▶ **審閱文本**
(短,用了網誌三年之後,終於「入境隨俗」於部落格習俗)
WCH提醒了我不可忘記自己的目標(理想)。如同高一時歷史老師(永春伯)說過的(根據我大致上的記憶,愧):「人心如漂浮於茫茫大海中的一艘小船,不辨四方,如何知道自己要往哪兒去?」空空如也的黑板上他只寫了一個字,說:「心之所向,志」
但就如大部分新聞媒體、某些電影和電視影集以及(我)父母親教育我們(我)的,要「面對現實!」、「別做白日夢了。」或許我消化、延伸、執行的「面對現實」不等同於那些蘭德稱之為「脅迫式爭論」的語句,隱含的既定立場導致的權威式壓抑,我的「面對現實」算是採取「務實態度」,但這往往會消磨我的耐力與恆心,混淆而遺忘自己的初衷。
然而,重新拜讀安‧蘭德的《自私的美德》,又感覺哲學與倫理學的靈魂就在於思考於現實之上(修了《生命倫理學》後知道那叫做「道德的理想性」),追求著這樣的目標走。很多時候想挑起爭端跟蘭德吵架的時候,想說「你也太理想主義了!」的時候,暴露了自己盲點,頓時發覺是我在詭辯。蘭德令我欽慕的其中一點,就是她有這種強大有力的理想與理性的正面能量,是我的悲觀與務實飢餓的在竊吮著的。

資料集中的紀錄
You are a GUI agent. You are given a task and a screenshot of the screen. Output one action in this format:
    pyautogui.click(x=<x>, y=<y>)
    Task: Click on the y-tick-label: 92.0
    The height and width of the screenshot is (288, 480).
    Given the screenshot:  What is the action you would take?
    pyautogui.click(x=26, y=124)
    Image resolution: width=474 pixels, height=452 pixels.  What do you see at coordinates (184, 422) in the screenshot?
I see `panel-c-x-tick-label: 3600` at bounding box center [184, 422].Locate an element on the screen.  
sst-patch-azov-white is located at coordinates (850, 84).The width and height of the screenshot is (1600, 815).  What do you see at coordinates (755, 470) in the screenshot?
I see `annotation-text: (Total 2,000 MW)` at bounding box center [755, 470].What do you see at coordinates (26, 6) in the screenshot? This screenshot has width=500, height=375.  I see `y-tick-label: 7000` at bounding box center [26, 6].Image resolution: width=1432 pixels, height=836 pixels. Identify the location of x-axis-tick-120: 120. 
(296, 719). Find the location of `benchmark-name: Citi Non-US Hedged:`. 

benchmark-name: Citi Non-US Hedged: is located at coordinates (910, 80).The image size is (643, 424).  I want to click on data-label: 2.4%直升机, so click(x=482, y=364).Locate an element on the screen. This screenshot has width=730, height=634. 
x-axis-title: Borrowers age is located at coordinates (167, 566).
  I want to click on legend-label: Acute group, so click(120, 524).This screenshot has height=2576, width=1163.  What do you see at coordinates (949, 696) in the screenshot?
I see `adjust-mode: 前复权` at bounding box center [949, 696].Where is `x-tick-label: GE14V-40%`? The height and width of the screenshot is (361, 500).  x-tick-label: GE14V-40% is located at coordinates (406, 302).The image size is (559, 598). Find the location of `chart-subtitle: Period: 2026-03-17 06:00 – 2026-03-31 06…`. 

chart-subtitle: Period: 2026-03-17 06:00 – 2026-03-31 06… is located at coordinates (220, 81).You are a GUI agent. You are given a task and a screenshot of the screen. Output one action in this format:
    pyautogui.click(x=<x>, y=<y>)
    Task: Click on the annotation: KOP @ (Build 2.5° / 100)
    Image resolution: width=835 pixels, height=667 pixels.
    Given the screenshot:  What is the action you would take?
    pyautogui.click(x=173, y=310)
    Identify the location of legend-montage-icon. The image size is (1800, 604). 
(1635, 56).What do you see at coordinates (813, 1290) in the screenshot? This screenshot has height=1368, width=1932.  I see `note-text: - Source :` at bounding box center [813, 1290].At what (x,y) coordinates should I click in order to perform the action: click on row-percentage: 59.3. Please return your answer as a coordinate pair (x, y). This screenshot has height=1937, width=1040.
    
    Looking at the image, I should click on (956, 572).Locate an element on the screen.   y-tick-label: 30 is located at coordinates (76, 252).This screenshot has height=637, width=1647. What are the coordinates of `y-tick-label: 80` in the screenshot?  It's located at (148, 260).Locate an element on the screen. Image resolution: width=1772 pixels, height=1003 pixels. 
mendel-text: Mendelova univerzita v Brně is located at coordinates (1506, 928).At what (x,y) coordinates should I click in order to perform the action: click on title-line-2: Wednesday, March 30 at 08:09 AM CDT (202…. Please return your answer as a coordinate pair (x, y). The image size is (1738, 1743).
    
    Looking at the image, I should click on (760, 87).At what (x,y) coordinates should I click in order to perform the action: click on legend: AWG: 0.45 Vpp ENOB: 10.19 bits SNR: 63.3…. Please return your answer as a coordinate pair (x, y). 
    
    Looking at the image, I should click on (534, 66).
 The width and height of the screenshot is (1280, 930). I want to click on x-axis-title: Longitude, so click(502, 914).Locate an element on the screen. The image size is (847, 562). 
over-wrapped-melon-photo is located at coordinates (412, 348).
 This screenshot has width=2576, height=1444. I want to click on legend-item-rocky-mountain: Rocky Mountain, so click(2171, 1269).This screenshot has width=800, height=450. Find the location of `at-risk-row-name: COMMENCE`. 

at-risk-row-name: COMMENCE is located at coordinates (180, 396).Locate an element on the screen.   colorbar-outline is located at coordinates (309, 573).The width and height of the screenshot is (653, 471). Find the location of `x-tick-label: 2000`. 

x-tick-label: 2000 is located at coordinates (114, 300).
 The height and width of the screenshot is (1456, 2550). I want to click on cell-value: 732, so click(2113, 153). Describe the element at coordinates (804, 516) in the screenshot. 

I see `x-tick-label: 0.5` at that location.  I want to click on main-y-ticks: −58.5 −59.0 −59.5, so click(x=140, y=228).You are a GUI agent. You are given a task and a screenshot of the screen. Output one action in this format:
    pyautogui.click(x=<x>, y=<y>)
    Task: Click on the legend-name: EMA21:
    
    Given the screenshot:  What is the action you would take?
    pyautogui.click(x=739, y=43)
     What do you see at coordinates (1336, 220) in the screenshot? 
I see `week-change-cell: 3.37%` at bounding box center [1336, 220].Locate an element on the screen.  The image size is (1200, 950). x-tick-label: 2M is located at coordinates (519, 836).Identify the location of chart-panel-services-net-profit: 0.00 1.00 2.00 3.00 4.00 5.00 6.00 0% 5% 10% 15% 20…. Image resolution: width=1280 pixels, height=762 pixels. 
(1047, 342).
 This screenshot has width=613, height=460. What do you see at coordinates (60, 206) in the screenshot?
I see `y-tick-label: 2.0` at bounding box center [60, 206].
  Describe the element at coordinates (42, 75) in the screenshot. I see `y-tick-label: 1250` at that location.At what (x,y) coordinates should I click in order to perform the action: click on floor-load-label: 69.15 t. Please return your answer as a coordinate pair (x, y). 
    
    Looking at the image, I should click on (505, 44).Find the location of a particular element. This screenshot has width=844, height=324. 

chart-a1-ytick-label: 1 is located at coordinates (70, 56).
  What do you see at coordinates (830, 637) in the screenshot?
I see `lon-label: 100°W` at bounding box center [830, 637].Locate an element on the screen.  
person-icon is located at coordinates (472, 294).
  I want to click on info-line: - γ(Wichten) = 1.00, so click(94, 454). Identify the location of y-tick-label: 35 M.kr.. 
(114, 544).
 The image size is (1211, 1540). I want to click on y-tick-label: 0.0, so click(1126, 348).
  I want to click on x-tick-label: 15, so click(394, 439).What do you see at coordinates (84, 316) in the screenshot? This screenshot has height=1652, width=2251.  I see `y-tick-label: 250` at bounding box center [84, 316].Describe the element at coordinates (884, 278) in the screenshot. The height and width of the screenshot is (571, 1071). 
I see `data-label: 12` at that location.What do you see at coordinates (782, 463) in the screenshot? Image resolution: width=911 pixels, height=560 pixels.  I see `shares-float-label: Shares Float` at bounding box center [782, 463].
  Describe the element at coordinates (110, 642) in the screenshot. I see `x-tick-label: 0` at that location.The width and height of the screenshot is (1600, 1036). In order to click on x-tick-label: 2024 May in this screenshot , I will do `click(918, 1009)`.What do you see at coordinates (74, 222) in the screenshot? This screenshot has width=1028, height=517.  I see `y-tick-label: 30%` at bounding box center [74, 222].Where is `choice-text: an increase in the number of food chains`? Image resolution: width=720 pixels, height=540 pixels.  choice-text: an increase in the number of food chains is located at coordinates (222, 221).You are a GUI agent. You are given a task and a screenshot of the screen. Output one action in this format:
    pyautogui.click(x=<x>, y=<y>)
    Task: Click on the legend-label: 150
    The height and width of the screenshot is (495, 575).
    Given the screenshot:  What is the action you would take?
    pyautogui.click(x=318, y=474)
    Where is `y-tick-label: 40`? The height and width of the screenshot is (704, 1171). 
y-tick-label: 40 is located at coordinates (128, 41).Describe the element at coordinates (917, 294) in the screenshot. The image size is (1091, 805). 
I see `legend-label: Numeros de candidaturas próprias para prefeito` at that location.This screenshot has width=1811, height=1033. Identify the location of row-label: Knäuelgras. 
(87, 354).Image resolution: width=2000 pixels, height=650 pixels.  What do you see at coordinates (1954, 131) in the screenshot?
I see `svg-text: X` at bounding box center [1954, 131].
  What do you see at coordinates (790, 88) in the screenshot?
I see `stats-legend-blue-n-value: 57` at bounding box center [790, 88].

▶ **待辦事項**
a – 請將上方那篇談理想與現實的網誌文章中,從「WCH提醒了我不可忘記自己的」到「悲觀與務實飢餓的在竊吮著的。」的段落逐字照錄一遍。
b – 請緊接那篇談理想與現實的網誌文章的最後一句,續寫其後的內容。

▶ **書面作答**
a –
WCH提醒了我不可忘記自己的目標(理想)。如同高一時歷史老師(永春伯)說過的(根據我大致上的記憶,愧):「人心如漂浮於茫茫大海中的一艘小船,不辨四方,如何知道自己要往哪兒去?」空空如也的黑板上他只寫了一個字,說:「心之所向,志」
但就如大部分新聞媒體、某些電影和電視影集以及(我)父母親教育我們(我)的,要「面對現實!」、「別做白日夢了。」或許我消化、延伸、執行的「面對現實」不等同於那些蘭德稱之為「脅迫式爭論」的語句,隱含的既定立場導致的權威式壓抑,我的「面對現實」算是採取「務實態度」,但這往往會消磨我的耐力與恆心,混淆而遺忘自己的初衷。
然而,重新拜讀安‧蘭德的《自私的美德》,又感覺哲學與倫理學的靈魂就在於思考於現實之上(修了《生命倫理學》後知道那叫做「道德的理想性」),追求著這樣的目標走。很多時候想挑起爭端跟蘭德吵架的時候,想說「你也太理想主義了!」的時候,暴露了自己盲點,頓時發覺是我在詭辯。蘭德令我欽慕的其中一點,就是她有這種強大有力的理想與理性的正面能量,是我的悲觀與務實飢餓的在竊吮著的。

b –
開學之後迎面對上一大團疲憊感:修不到想修的課、對於社團太貪心而拿不定主意該參加哪個、媽嫌我太早起(「都沒有大學生的樣子!」她說。我覺得她的「大學生的樣子」飽含「混」、「談戀愛」、「化妝打扮像個大人」…等等涵意,這不是我的目標)、認不得系上的同學的臉(女生比較容易)…還有其他一大堆我不好意思明講的事情在心裡打轉。這煩躁的情緒,弄得我連文章都懶得打,明明常常公車上打盹醒來的那刻心中千頭萬緒;甚至懶得帶課外書出門,明明心裡還是對費邊社充滿好奇,確知自己沒有翻開它的力氣。
開學之後其實也很愉快啦,認識新朋友、單車亂晃、在總圖找到喜歡的角落…,沒有這些我早就抑鬱而終了是吧。
結論? 理想與務實間的擺盪,我不期待任何結論。
對我而言,這是必要的,我需要的只是讓這個擺盪延續的gravity,最不想要的狀態是卡在任何一端。我需要一個推力、一個引力,適時的提醒。